South Africa

Politics, South Africa

Secrecy surrounds state meeting with the Gupta Four banks

Secrecy surrounds state meeting with the Gupta Four banks

Labour Minister Mildred Oliphant on Tuesday confirmed, but declined to give details of, meetings with “financial institutions” as Cabinet has yet to be briefed. Just over two weeks ago Oliphant, Mineral Resources Minister Mosebenzi Zwane and Finance Minister Pravin Gordhan were tasked by Cabinet to engage the banks that had cut ties with Gupta-owned companies.
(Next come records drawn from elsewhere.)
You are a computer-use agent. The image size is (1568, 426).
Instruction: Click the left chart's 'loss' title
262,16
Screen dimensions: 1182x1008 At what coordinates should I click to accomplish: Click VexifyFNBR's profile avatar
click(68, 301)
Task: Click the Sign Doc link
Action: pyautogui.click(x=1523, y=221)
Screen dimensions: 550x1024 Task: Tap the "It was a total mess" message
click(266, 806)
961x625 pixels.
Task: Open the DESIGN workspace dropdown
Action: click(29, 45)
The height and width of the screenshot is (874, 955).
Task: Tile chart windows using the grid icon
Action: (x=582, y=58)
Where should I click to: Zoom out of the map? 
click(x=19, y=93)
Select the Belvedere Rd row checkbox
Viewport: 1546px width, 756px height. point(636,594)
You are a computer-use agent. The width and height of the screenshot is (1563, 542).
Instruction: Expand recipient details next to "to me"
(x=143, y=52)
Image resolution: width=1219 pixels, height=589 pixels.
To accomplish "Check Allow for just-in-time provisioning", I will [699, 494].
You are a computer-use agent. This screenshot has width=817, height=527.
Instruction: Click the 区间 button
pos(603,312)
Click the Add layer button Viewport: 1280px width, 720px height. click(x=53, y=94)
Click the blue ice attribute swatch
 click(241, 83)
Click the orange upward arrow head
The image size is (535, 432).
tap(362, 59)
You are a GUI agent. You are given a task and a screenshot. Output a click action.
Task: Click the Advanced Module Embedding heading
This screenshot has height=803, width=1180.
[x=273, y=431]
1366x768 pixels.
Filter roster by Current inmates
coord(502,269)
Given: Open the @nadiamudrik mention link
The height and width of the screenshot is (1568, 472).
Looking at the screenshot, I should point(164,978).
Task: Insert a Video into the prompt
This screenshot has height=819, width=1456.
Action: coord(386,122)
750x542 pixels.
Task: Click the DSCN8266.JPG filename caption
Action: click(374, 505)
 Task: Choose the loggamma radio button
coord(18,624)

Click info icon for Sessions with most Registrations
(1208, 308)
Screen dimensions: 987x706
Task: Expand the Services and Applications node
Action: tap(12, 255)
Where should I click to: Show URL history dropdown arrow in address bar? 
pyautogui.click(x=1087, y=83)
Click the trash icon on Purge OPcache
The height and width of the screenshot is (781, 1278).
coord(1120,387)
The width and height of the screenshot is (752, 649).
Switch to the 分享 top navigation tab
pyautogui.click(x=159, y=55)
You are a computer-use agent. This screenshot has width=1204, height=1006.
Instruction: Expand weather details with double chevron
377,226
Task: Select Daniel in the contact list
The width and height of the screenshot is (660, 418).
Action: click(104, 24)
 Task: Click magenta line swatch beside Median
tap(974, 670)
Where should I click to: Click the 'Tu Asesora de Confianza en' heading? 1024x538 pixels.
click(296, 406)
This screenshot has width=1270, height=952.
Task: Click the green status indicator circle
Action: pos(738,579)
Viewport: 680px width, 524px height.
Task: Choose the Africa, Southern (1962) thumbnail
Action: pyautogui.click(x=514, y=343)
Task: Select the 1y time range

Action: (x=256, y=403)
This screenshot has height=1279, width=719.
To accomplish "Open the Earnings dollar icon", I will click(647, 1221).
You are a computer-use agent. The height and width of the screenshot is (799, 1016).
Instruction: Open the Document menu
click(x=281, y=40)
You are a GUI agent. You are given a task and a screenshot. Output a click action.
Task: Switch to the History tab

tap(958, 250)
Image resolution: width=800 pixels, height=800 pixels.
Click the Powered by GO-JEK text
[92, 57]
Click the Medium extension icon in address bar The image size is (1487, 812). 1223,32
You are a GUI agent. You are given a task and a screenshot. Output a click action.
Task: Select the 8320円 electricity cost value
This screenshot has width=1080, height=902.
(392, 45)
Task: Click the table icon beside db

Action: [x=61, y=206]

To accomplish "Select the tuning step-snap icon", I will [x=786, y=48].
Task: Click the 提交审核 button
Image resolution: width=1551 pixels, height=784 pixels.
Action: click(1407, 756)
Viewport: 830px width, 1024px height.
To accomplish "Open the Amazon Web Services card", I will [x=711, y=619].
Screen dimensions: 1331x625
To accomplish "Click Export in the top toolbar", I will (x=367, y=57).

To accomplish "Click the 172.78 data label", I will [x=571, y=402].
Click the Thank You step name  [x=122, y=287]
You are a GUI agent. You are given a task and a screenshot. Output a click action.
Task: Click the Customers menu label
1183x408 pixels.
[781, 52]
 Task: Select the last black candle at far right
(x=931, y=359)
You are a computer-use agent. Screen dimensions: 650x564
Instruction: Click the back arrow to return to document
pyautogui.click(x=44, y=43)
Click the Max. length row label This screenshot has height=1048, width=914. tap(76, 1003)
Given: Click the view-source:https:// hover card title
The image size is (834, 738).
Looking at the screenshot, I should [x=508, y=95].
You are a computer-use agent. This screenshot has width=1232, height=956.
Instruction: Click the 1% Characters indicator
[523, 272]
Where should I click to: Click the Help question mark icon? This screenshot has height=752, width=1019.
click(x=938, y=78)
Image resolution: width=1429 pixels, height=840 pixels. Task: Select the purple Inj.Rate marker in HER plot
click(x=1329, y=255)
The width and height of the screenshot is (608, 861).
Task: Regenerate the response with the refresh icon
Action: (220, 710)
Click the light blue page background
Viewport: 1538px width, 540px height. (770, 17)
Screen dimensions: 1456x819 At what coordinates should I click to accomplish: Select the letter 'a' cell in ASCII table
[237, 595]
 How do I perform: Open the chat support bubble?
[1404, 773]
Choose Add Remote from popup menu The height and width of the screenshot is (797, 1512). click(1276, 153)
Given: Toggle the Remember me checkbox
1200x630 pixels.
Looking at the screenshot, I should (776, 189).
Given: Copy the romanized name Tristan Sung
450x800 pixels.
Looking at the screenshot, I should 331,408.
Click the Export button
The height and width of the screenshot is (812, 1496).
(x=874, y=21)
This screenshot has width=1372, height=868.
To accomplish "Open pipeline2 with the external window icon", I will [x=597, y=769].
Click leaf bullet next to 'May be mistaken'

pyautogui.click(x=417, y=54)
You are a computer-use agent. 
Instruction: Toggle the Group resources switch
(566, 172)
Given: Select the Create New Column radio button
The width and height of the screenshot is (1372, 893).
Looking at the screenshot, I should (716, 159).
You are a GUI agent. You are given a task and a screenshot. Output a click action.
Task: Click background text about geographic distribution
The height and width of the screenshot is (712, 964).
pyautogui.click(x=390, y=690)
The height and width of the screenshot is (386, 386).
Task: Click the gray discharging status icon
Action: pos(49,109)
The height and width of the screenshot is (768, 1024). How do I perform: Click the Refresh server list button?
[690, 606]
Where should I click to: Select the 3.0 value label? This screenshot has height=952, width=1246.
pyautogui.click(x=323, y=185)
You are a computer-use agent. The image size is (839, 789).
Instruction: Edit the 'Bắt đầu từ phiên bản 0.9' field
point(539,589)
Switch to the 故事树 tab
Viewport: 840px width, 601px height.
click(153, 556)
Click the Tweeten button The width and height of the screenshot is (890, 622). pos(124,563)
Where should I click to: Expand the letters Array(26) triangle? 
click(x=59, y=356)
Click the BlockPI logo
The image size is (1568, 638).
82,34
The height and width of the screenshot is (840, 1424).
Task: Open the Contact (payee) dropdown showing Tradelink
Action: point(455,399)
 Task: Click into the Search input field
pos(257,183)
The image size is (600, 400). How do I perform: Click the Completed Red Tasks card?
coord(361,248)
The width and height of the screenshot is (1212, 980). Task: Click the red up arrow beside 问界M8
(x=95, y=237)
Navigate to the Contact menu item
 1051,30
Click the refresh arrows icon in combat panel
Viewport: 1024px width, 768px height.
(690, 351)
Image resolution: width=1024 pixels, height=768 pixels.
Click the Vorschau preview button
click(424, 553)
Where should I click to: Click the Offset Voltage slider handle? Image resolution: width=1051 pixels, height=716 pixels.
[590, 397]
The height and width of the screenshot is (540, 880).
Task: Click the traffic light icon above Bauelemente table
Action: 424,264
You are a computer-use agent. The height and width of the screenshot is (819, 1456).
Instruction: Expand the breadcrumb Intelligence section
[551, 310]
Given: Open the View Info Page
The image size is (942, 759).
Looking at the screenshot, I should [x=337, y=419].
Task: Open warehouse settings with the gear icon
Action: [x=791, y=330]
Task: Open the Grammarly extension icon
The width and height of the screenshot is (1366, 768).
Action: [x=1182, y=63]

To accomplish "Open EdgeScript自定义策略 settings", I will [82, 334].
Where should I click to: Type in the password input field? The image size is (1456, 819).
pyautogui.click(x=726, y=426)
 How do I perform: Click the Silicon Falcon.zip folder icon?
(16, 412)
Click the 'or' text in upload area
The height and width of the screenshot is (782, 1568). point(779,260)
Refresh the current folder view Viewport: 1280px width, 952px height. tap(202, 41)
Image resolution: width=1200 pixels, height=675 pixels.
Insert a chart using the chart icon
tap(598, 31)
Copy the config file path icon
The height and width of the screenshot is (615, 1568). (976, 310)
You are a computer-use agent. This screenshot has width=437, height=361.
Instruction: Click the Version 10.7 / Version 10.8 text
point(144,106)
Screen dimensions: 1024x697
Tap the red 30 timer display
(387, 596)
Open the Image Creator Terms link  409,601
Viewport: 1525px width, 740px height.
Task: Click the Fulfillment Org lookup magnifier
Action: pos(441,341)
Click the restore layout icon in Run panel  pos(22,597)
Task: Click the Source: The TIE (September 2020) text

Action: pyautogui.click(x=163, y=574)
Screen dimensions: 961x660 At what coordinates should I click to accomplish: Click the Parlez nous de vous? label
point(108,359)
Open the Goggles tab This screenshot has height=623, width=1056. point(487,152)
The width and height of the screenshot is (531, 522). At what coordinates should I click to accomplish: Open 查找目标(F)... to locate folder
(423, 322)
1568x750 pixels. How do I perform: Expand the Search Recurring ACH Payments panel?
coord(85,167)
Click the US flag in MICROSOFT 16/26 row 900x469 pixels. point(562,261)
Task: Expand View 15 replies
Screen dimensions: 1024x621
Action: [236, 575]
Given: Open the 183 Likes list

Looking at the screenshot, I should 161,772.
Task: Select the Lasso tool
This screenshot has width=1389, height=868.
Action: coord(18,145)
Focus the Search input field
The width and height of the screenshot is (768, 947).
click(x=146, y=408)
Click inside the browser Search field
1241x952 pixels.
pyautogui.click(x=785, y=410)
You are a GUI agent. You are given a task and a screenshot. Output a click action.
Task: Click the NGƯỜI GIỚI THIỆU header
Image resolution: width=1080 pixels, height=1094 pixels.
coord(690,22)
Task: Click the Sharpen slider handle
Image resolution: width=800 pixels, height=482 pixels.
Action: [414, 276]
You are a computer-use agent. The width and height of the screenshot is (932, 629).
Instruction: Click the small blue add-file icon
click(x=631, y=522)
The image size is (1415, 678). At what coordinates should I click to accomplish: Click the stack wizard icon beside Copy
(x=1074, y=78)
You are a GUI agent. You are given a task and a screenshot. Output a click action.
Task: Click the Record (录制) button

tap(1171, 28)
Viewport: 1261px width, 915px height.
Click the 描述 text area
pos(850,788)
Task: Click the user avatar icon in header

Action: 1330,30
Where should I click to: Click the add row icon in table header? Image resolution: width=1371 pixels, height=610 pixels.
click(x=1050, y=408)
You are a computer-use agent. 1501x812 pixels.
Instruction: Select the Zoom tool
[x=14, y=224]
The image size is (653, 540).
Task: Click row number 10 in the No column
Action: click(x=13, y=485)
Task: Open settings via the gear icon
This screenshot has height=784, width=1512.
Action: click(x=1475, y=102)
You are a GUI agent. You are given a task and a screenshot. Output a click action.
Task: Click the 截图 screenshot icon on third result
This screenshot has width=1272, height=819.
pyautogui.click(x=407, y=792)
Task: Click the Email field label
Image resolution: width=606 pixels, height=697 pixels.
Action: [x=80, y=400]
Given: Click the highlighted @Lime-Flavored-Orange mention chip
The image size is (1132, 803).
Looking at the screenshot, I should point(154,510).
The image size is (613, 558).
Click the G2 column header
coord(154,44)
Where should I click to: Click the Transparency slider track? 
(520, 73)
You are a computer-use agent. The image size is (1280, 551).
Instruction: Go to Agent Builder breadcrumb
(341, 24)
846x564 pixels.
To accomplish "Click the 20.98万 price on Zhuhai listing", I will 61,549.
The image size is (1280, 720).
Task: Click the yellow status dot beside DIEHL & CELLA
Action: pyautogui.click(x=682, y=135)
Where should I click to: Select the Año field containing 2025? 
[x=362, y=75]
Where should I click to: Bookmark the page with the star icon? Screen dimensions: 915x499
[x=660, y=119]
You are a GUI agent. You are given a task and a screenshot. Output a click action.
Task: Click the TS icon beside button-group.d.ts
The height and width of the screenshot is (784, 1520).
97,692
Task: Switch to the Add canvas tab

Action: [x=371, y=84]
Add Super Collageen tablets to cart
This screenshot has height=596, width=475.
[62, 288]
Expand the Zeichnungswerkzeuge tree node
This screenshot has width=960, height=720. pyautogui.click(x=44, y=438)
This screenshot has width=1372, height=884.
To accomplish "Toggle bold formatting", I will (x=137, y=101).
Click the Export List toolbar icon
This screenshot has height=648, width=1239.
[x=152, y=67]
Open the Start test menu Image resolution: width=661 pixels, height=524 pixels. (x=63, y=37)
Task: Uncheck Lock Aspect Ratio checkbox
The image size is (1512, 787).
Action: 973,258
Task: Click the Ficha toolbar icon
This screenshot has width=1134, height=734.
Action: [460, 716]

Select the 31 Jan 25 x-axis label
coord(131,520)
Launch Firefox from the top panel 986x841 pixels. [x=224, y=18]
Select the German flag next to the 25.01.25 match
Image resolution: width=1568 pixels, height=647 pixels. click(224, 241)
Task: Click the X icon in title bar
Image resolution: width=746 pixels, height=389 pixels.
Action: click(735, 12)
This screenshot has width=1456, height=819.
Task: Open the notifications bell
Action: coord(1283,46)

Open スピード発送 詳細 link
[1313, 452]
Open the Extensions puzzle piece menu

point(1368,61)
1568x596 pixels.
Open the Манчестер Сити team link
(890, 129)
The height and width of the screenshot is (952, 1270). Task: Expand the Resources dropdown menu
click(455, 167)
Minister in the Presidency Jeff Radebe said Cabinet was concerned this could “deter investment” and therefore had asked the ministers to meet the banks to find “a lasting solution”. By MARIANNE MERTEN.

On a day with six budget debates in Parliament, it was an off-chance question during a media briefing following the labour budget debate. “Yes, we have met with some financial institutions, but we have not yet reported back to Cabinet,” said Oliphant, adding that any report on such meetings would come from Radebe, who hosts the post-Cabinet media briefings. “I can’t disclose the information. Once the report is out, you’ll know who was at the meetings.”

That may be as early as later this week as one of Cabinet’s regular twice-monthly meetings should take place on Wednesday. However, it would depend on whether the ministers’ reportback is on the agenda. Traditionally there is a post-Cabinet media briefing the next day, or Friday, although that is not always the case.

Radebe’s announcement was made on 21 April, during a briefing on the 13 April Cabinet meeting. Then Radebe confirmed that Cabinet had noted the actions of the four commercial banks.

Whilst Cabinet appreciate the terms and conditions of the banks, the acts may deter future potential investors who may want to do business in South Africa. Cabinet has endorsed that the ministers of finance, labour and mineral resources should open a constructive engagement with the banks to find a lasting solution to this matter.”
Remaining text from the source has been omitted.